Oggi 29 dicembre, il Presidente del Consiglio Mario Monti tiene la conferenza di fine d’anno. L’atmosfera è migliore del previsto, in quanto l’asta dei Bot di ieri è andata abbastanza bene (dato il contesto generale). I mercati, però, sono più volubili delle belle donne e non è detto che l’asta dei Btp di questa mattina confermi gli esiti di quella di ieri. Spieghiamo perché soffermandoci unicamente sulle determinanti principali (sono numerosissime e si intrecciano tra loro).



In primo luogo, occorre tenere presente che per il resto del mondo quello attualmente in carica non è un governo “tecnico”, ma una “grande coalizione” all’italiana sotto le guisa di “tecnici” in gran parte marcatamente “di area” che fanno riferimento ai tre principali gruppi politici dell’inusuale “rassemblement”: il Pdl, il Pd e il “terzo polo”. Differisce da una “grosse koalition” alla tedesca perché quale che sia l’attuale rappresentanza parlamentare, le forze politiche alla base della coalizione rappresentano non più del 60% dell’elettorato (secondo gli ultimi sondaggi). In quanto a peso elettorale proporzionale, quindi, hanno una forza più o meno pari a quella del centro-sinistra negli anni Ottanta. Dunque, la durata e, soprattutto, la capacità di dare indirizzo all’esecutivo dipendono dai rapporti tra i tre “soci” alla base di una “grande coalizione” con una base di supporto popolare non vastissima.



In questi giorni, nonostante alcune prese di posizione a fini mediatici, la “grande coalizione” all’italiana pare più coesa del solito per due ragioni: a) sondaggi elettorali che danno in crescita uno solo dei “soci” (il “terzo polo”); b) l’intenzione di tutti e tre i “soci” di avere un capro espiatorio (il governo “tecnico”ora in carica) quando si andrà alle urne. Le prospettive di stabilità, per quanto precaria e relativa, non possono che piacere ai mercati.

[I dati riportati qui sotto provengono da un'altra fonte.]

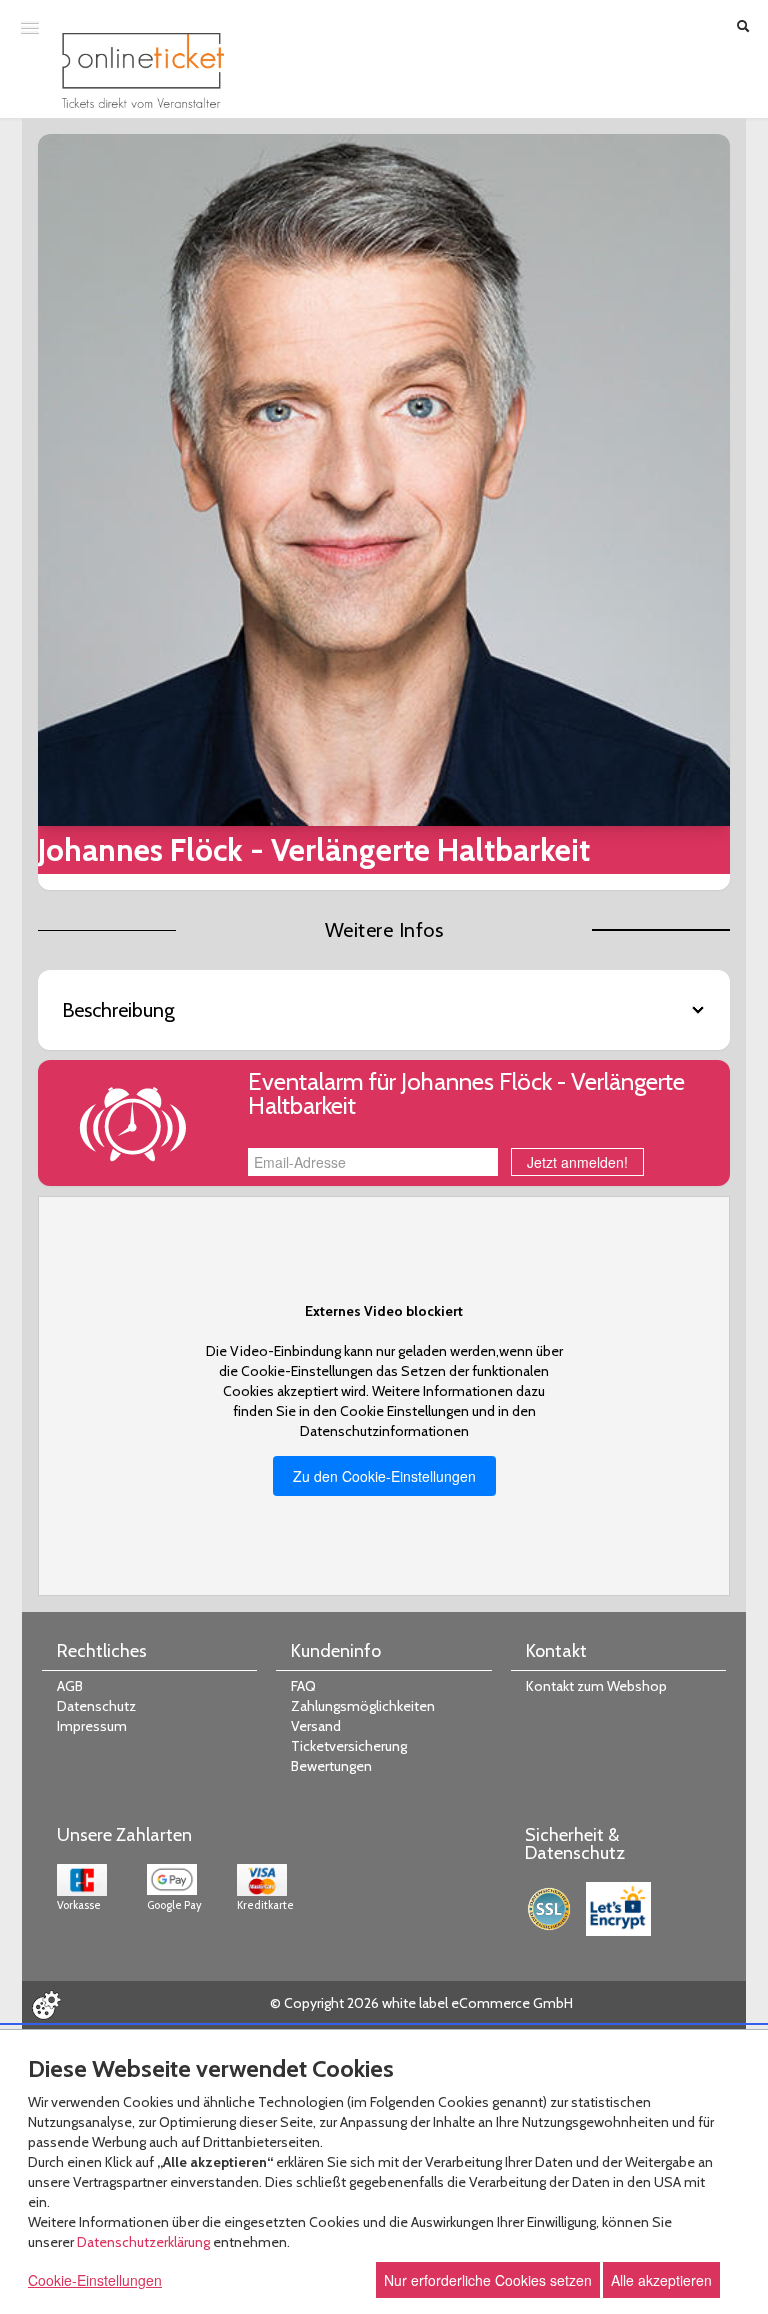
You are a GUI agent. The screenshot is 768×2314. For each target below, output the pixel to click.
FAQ (303, 1686)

In secondo luogo, un’abile campagna di “persuasione occulta” ha preparato il Consiglio dei ministri di ieri, sollevando aspettative che un programma di crescita fosse effettivamente in fase avanzata di cottura. Lo stesso Corriere della Sera ha presentato come scoop un documento sul riscatto del debito che è stato discusso in seno al Cnel il 9 novembre scorso (e distribuito a fine ottobre) e che altri organi di stampa – Avvenire e Milano Finanza, oltre a ilsussidiario.net– hanno ampiamente dibattuto nelle ultime settimane. Dato che i mercati sono interessati alla crescita come strumento essenziale per ridurre il peso del debito (l’aumento della pressione fiscale ha effetti caduchi e, di solito, le manovre dirette alle entrate preludono a nuove manovre di aggiustamento della finanza pubblica), sta adesso al governo e alla “grande coalizione” all’italiana essere all’altezza delle aspettative sollevate. Altrimenti i mercati puniranno con una severità pari ai voti moderatamente buoni dati in base alle attese.



La carne messa al fuoco durante il Cdm è moltissima: liberalizzazioni, infrastrutture, revisioni delle regole catastali e via discorrendo. Forse troppa perché si corrisponda a quanto promesso e si avvii un effettivo processo di crescita. Non solo è essenziale essere selettivi, occorre anche mettere nel menu ciò che nessuno osa dire per timore di toccare mostri sacri: incidere nel negoziato europeo in corso sul futuro dell’eurozona e riuscire a rimettere in linea quello che è “il prezzo dei prezzi”.

Ilsussidiario.net lo ha già scritto il 24 dicembre: non si esce dalla crisi se non si ha un tasso di cambio che meglio dell’attuale rifletta sia la parità interna di potere d’acquisto, sia la scarsità di valuta di un Paese che da anni ha un disavanzo della partite correnti pari al 4% del Pil. Abbiamo un cambio sovrapprezzato a ragione di un serio errore tecnico commesso nel novembre 1989. Ammettiamolo una volta per tutte e poniamo il tema al centro della trattativa.